İki yıl öncesine kadar bırakın Bollywood'u, Hint filmlerinin sağlam içeriği ve alıp götüren konuları hakkında en ufak bir bilgim yoktu. Ta ki iki yıl önce internette dolanırken büyük methini duyduğum 'Three Idiots' filmine kadar. Amir Khan gerçeğiyle de işte o zaman tanıştım. Hollywood'un çiğ sarısı Brad Pitt, Leonardo Di Caprio'sundan sonra Amir Khan bana tam bir ilah gibi geldi. Hint filmlerinde tek tip erkeklerinin yanında Amir Khan tip, mimik ve oyunculuğu ile epey bir fark atmıştı benim gözümde. Diğer yanda böyle bir oyunculuğu bugüne dek nasıl atlamışım diyerek epey de bir hayıflandım. İnsan karizma güler de karizma da ağlar mı arkadaş diye sordum kendime. En son lisede bırakmıştım şarkıcıya, rock gruplarına ve oyunculara uzaktan uzağa saçma platonik aşklara tutulmayı. Ergenlik günlerime geri döndüm o an. İşte hint filmlerine merak sarmamım da en önemli etkenidir kendisi. Zaten dünya çapında haddinden fazla bir hayran kitlesi mevcut. 'Three Idiots' filminin ardından Amir Khan'ın diğer filmlerine merak sardım. 

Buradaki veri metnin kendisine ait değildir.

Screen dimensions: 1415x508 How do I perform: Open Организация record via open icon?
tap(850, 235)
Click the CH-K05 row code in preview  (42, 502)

Fanaa ise beni etkileyen ikinci hint filmi oldu. Takip edenler bilir, hint filmleri film süresi olarak Hollywood'u ikiye bazen de üçe katlar. İşte bu filmde üç saat boyunca duygudan duyguya sürüklüyordu insanı. Bir yanda kör bir kız diğer yanda onun kalbini kazanan yakışıklı bir tur rehberi. Her ne kadar film baştan itibaren bir yeşilçam havası taşısa da ardından film tam bir aksiyona dönüşüyor. İzlemeyenler için filmin devamını söylemeyeceğim.  Sadece Amir Khan filmleri değil tabii, bir de Shahrukh Khan filmleri var. (Khan soyadı Hint müslümanlarında çok yaygın) Daha önce blogumda 'My Name is Khan' adlı filminden bahsetmiştim. 

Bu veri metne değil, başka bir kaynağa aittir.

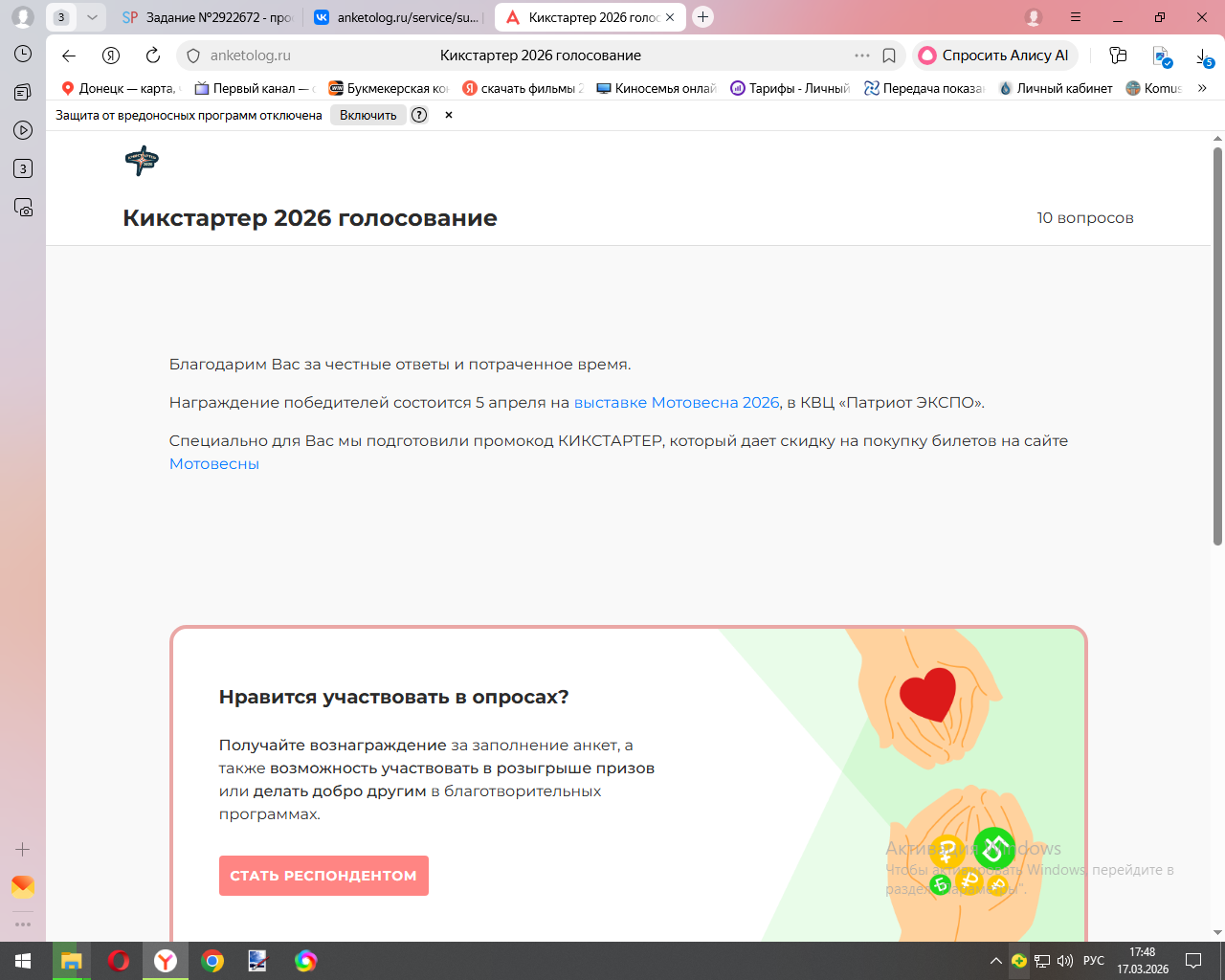This screenshot has width=1225, height=980.
Task: Click the Kickstarter logo on page header
Action: coord(142,161)
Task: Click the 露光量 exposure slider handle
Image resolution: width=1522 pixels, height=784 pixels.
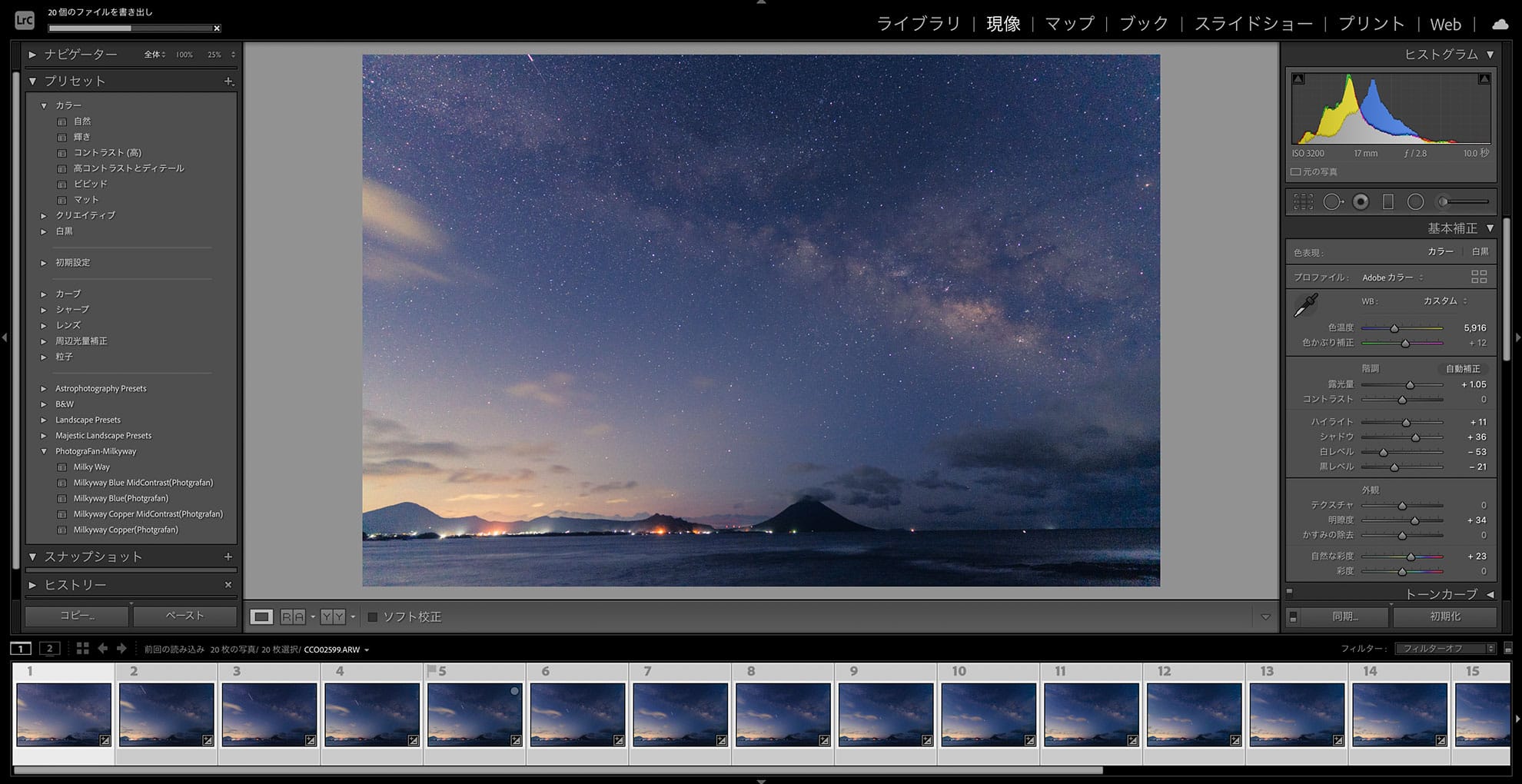Action: 1410,385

Hint filmlerinin neden bu kadar benimsendiğine gelince; bence bugüne dek atlanmış konuları işlemesi. Kuaför kızdan, asperger hastası gencin hayatına kadar es geçilen kişileri ve hayatları ele alması. Dekolte vermeden de çekici olan bilen büyük kara gözlü, köfte dudaklı hint kadınları, çirkinlikle çekicilik arasında gidip gelen hint erkekleri... Yanısıra sadece ritm dolu müzikal ve kuru aşk hikayelerinden değil, mesaj verme kaygısı da taşıması. Toplumsal sorunlara değinmesi. Zaten hint film jönlerinin film senaryolarında toplum kahramanı haline getirilmesi biraz da onları fenomen haline getirmiyor mu.

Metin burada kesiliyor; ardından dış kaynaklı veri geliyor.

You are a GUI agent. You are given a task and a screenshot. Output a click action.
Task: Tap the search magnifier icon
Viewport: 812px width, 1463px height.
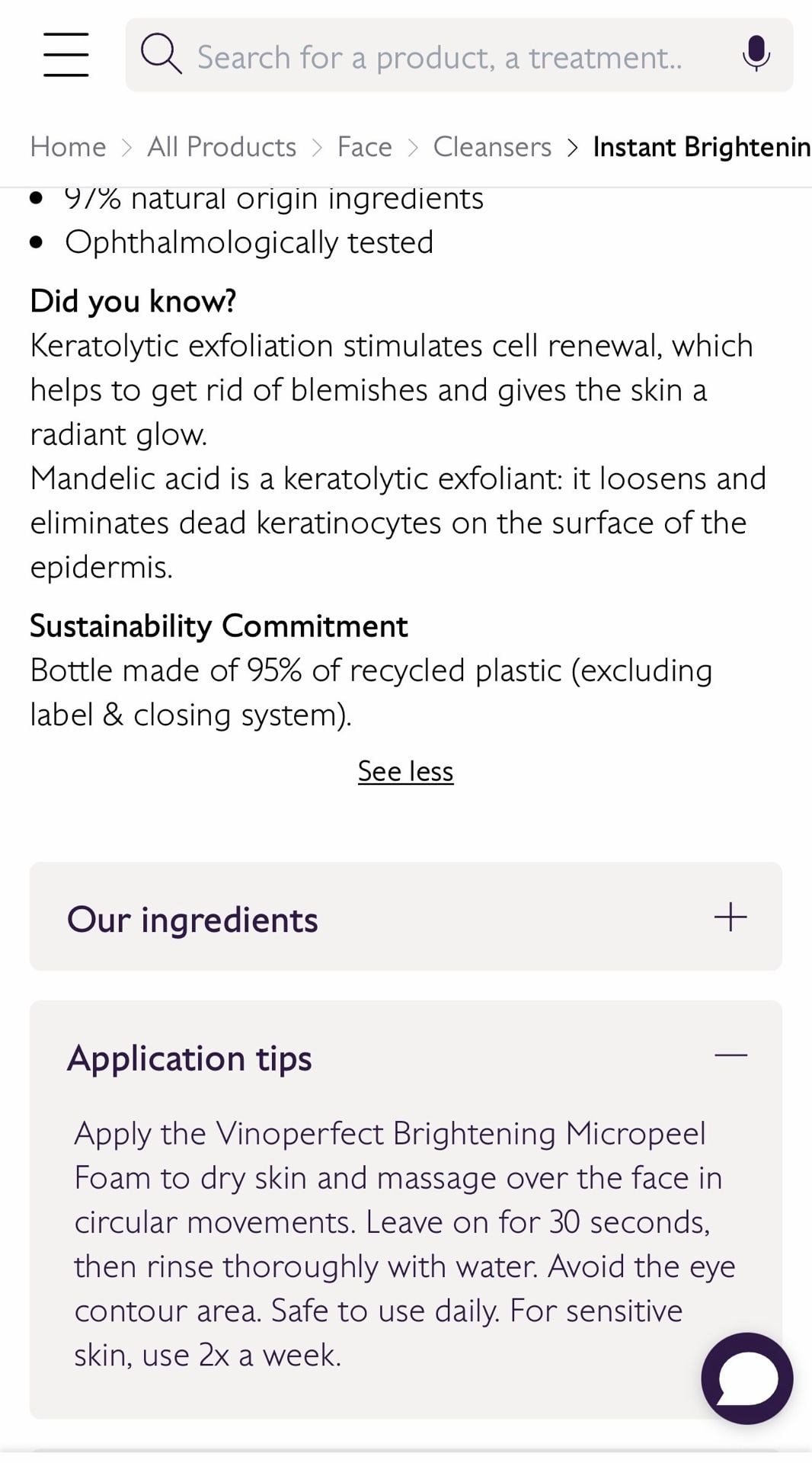pos(161,54)
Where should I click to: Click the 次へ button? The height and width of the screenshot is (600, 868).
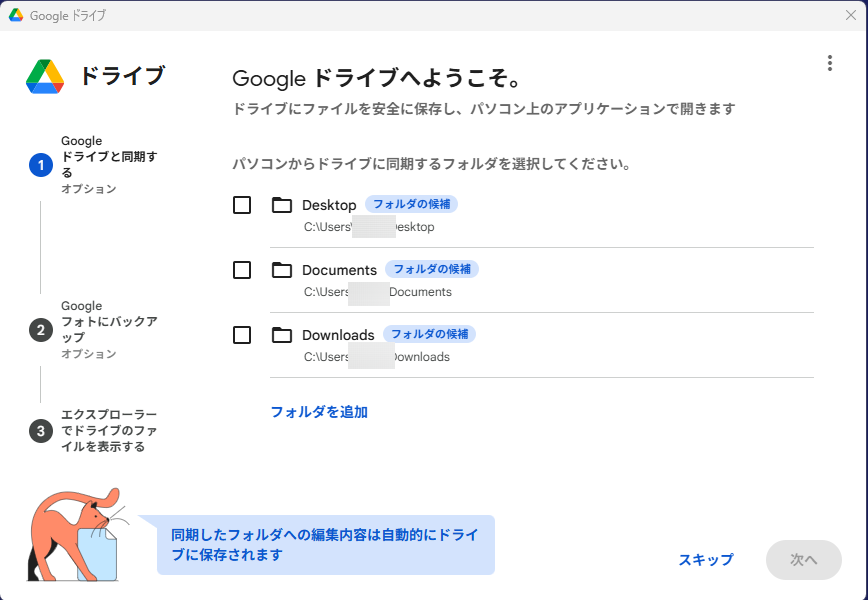pos(803,560)
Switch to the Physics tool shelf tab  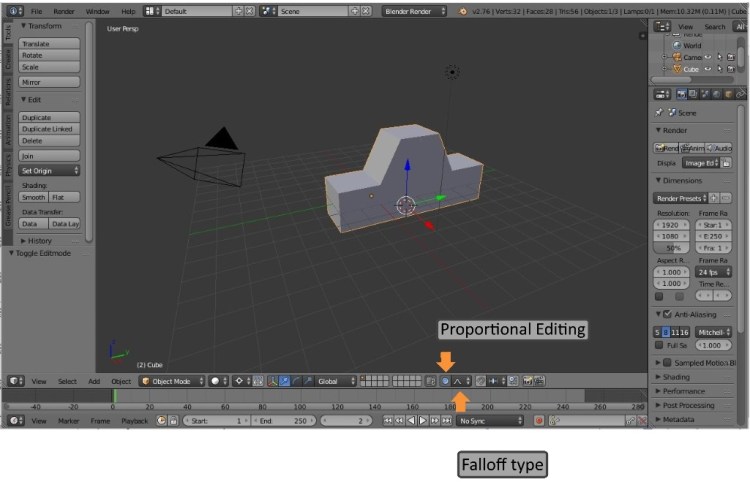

Geçtiğimiz günlerde ise methini çok duyduğum 'Pi'nin Yaşamı' filmini izledim. Amerikan yapımı olan film, hintli bir aileyi konu alıyor. Hayvanat bahçesi sahibi olan hintli bir ailenin ekonomik durumlarının bozulmasıyla Kanada'ya taşınmaya karar vermeleri ve hayvanları da alarak büyük bir gemiyle varacakları ülkeye doğru yola çıkmalarıyla başlıyor hikaye. Ardından fırtına sonucu geminin batması ve bu çekirdek ailenin küçük oğlu Pi'nın bir filikayla batan gemiden kurtulmasını ele alıyor. Gene aynı filika da batan gemiden kaçarak kurtulan Bengal kaplanı, (Richard Parker) sırtlan, orangutan var. Nuh'un gemisi tadında bir hikaye denebilir ancak bozan yırtıcı hayvan olan kaplanla aynı filikada hayatta kalabilme hikayesi asıl filmin konusu. Bu yönüyle Tom Hanks'in başrolde oynadığı 'Cast Away' filmini anımsattı bana. İzlenmeden idrak edilemeyecek çok farklı bir hikaye. En çok etkilendiğim filmlerin arasına çoktan girdi bile.

Özetle, Amerikan, Fransız ve İspanyol filmlerinin yanında Bollywood filmleri de es geçilecek türden değil. Henüz tadına varmayanlara şiddetle tavsiye edilir.